| Material |
★ ★ ★ ★

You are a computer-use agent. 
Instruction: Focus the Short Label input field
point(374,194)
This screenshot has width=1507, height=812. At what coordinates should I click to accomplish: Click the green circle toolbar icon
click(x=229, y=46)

★ ★ ★ ★

| Task description |
Copy out every line from the rows above that contains the word "click".

| Expected answer |
This screenshot has width=1507, height=812. At what coordinates should I click to accomplish: Click the green circle toolbar icon
click(x=229, y=46)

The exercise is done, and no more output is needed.